Back in October, I covered the East and Gulf Coast Port Strike. Even then, we knew there would be a part 2, even if it was delayed for a while. But now we know the end of the story.
The International Longshoremen’s Association (ILA) represents 85,000 port workers, 45,000 of which - the dock workers specifically - went on strike in 2024. Operations at 36 ports were affected by the strike, costing the U.S. economy $3.8 - 5 Billion per day.
The strike was mercifully short, lasting from midnight on October 1st through the 3rd when a temporary agreement was put in place, scheduled to last until January 15th. The week before the extension ran out, a deal was agreed to by the ILA and the United States Maritime Alliance (USMX), representing container carriers, direct employers, and port associations serving the East and Gulf Coasts.
A new contract was ratified on February 25th by ILA membership and on March 11th it will be signed by the USMX and ILA. This new deal runs through September 30, 2030, with benefits backdated to October 2024. Worth an estimated $35 Billion, this contract has double the value of the last multi-year deal, which was valued at $18M.
In this episode of Art of Supply, I look into the major factors at play in this negotiation and how each played out in the final deal.
Efficiency v. Staffing
The ILA and their members have been fighting against labor-reducing changes for decades. In the 1950s, shipping containers entered use to increase the efficiency of floating and offloading ships.
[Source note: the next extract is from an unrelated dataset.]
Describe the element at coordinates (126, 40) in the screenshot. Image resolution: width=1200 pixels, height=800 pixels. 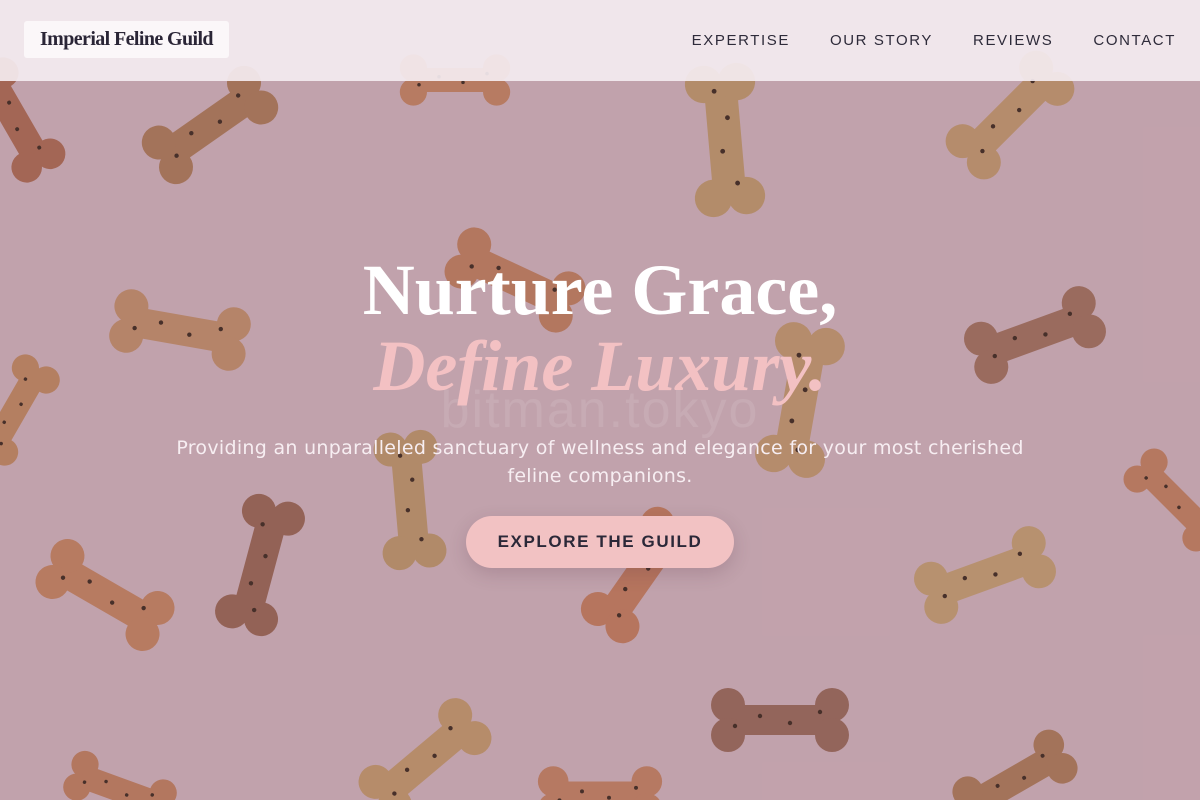
I see `brand-logo: Imperial Feline Guild` at that location.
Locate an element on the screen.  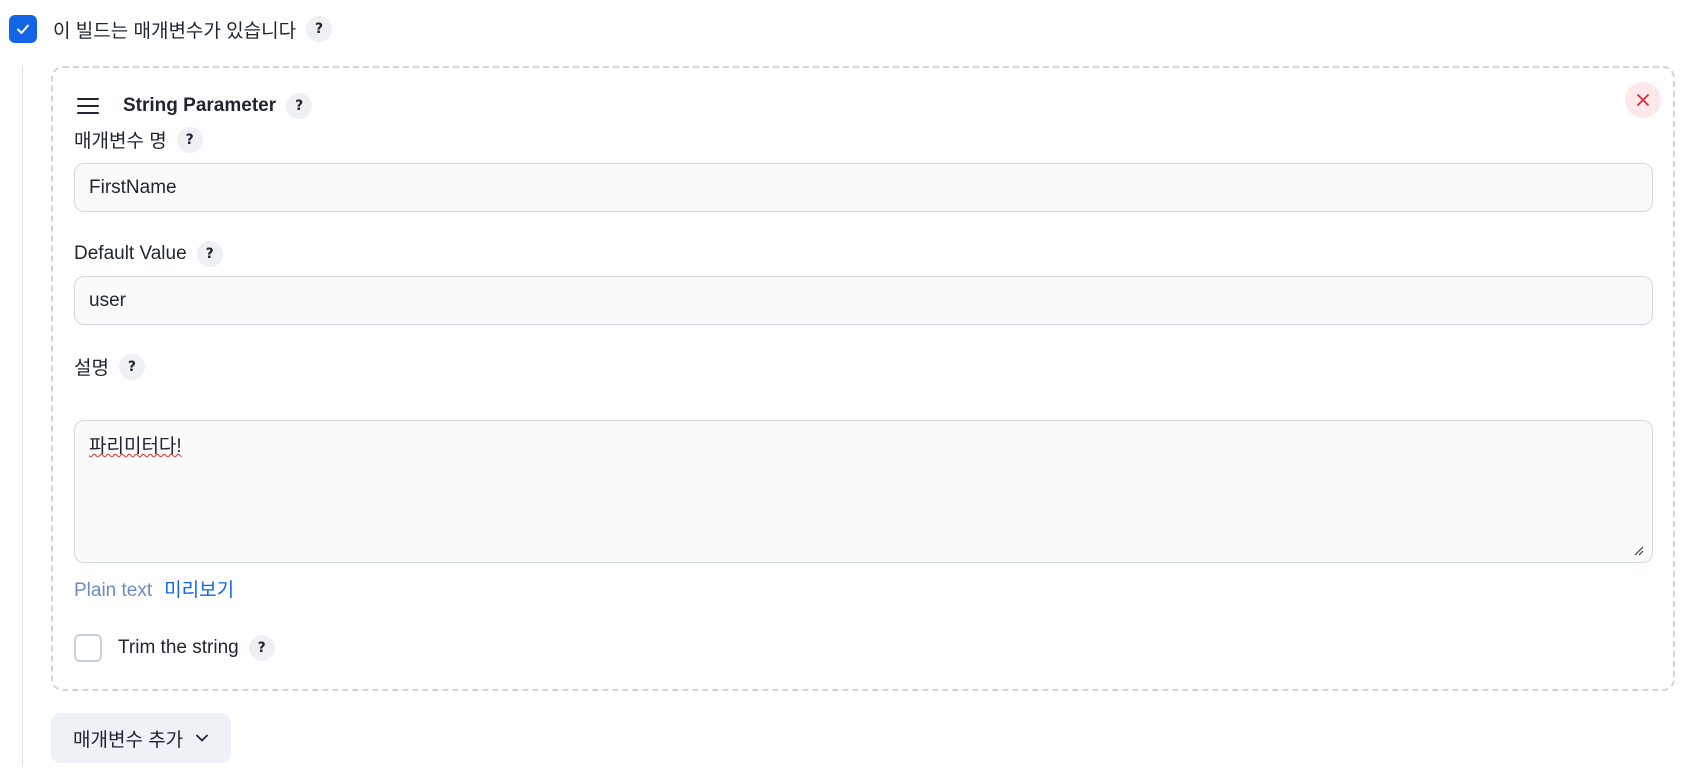
drag-handle-icon is located at coordinates (88, 106).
By the 1960s, the use of shipping containers was pervasive enough that the ILA had negotiated container royalties into their contract to offset the reduced requirement for labor that came with the increased efficiency of loading and unloading the ships.
With the new contract, the cap will be lifted and royalties will be paid on the full tonnage. There are also benefits for the union. They will collect 10 percent dues on container royalties, in addition to the 0.9 percent they collect on regular income
Full v. Semi Automated
The ILA defines full automation as “devoid of human interaction.”
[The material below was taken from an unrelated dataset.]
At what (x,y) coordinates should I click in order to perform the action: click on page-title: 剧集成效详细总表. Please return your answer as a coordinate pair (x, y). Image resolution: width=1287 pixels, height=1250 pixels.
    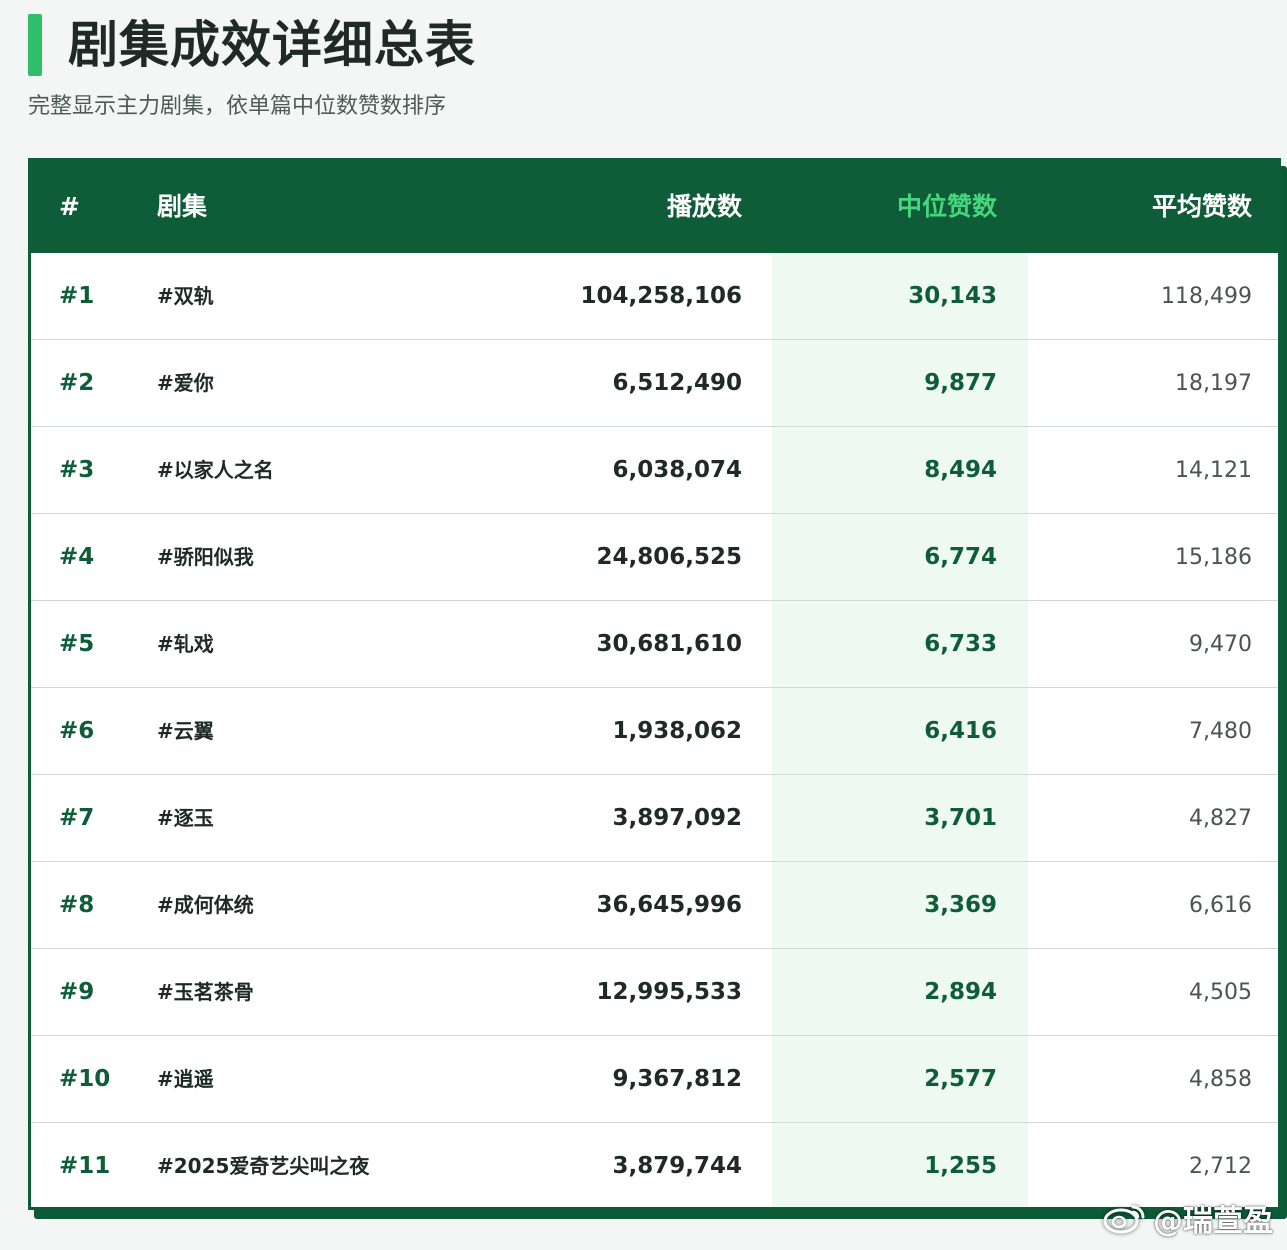
    Looking at the image, I should click on (272, 45).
Per the contract, no ports and no individual pieces of equipment can be fully automated. Instead there are definitions of allowable semi-automation, instances where efficiencies can be gained without eliminating jobs.
The contract allows companies to introduce some remote-operated cranes, saving time by avoiding the need for workers to climb in and out of equipment. Operators must be responsible for the movement of cranes, not just monitoring. At least one longshore worker
will handle each rail-mounted gantry crane (RMG), but the RMGs can be operated remotely - just not with one operator manning multiple cranes. Unlike RMGs, ship to shore cranes cannot be operated remotely.
And not all automation is physical. There are provisions in the contract to allow for automation (I read, in the form of software) that can improve operations and increase efficiency without impacting employment.
Payday in the Ports
Usually in union negotiations, the biggest concern is wage increases, but the ILA managed to secure a quick and impressive increase back in October when they signed the temporary agreement.
The union negotiated a 62 percent wage increase over the term of the contract, with junior members getting increased salaries to keep them on pace with the rest.
According to the Wall Street Journal, “The cost of moving a container across the docks—typically several hundred dollars—represents a fraction of the thousands of dollars importers pay to move a box from Asia to the U.S. East Coast. That means the extra labor expense is unlikely to be felt by most retailers and manufacturers, especially when that cost is divided among the hundreds or thousands of items typically held inside each box.”
The ILA contract that will be signed next week runs through 2030. The world is bound to be different in ways that we can’t imagine today when the time rolls back around for renegotiation.
The political landscape may have changed, the shape and scale of global supply chains will have shifted, and trends around organized labor are likely to be affected.
This story isn’t over until it is over on March 11th. Who knows… maybe there will be a part 3 of this series.